- United States
- Ind.
- Letter
Dear Representative,
I am writing to demand accountability for the Trump administration’s use of taxpayer funds to systematically dismantle offshore wind and solar energy development — projects that federal courts repeatedly ruled could not be stopped through executive action.
The facts are straightforward and disturbing:
The Department of Interior has paid TotalEnergies approximately $1 billion, Bluepoint Wind $765 million, and Golden State Wind $120 million — nearly $2 billion in total — to voluntarily surrender their offshore wind leases.
Each of these projects was capable of powering more than one million American homes. These are not routine contract settlements. These are deliberate, taxpayer-funded payments structured to circumvent judicial rulings that blocked the administration’s executive orders targeting wind and solar energy.
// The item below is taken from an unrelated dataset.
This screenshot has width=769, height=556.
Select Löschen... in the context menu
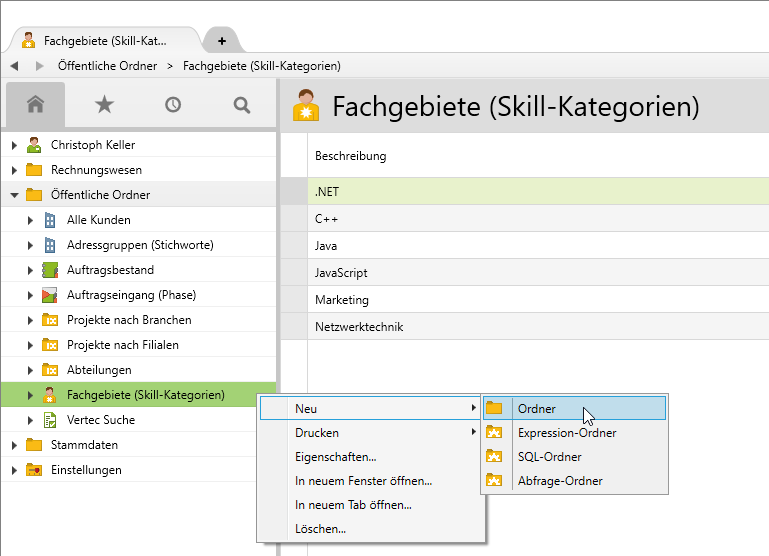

In exchange for these reimbursements, companies are required to invest equivalent amounts in oil, gas, or LNG infrastructure — a condition that amounts to using public funds to redirect private capital away from clean energy and into fossil fuels. This is industrial policy by checkbook, paid for by American taxpayers.
Meanwhile, residential electricity rates are on pace to hit a 10-year high in 2026. Energy analysts — not political advocates — attribute rising costs to surging demand from AI and data centers, aging infrastructure, and extreme weather. Blocking the lowest-cost energy sources available, wind and solar, does not lower bills. It raises them.
I am asking you directly:
1. What oversight has Congress conducted or will conduct on the legality of these lease termination agreements?
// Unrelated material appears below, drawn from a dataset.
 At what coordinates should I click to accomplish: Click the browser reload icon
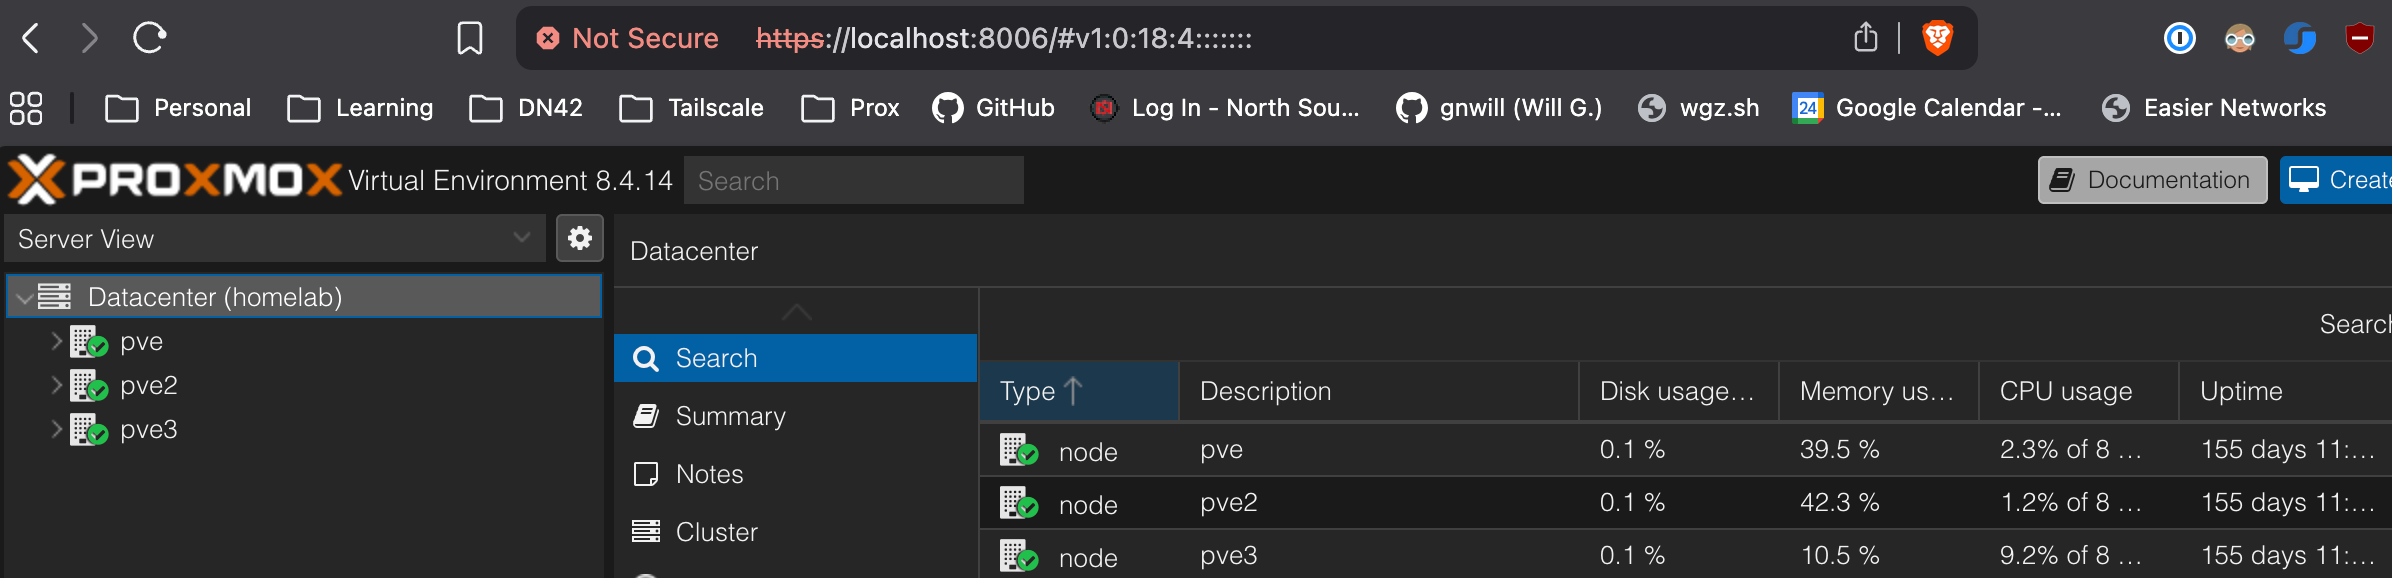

2. Will you demand a full accounting of how much taxpayer money has been or will be spent on these payoffs?
3. Will you support restoring clean energy tax credits eliminated under the One Big Beautiful Bill Act to allow the market — not ideology — to determine our energy future?
The administration lost in court. It then spent nearly $2 billion of public money to achieve the same outcome through private deals. That deserves scrutiny regardless of one’s position on energy policy.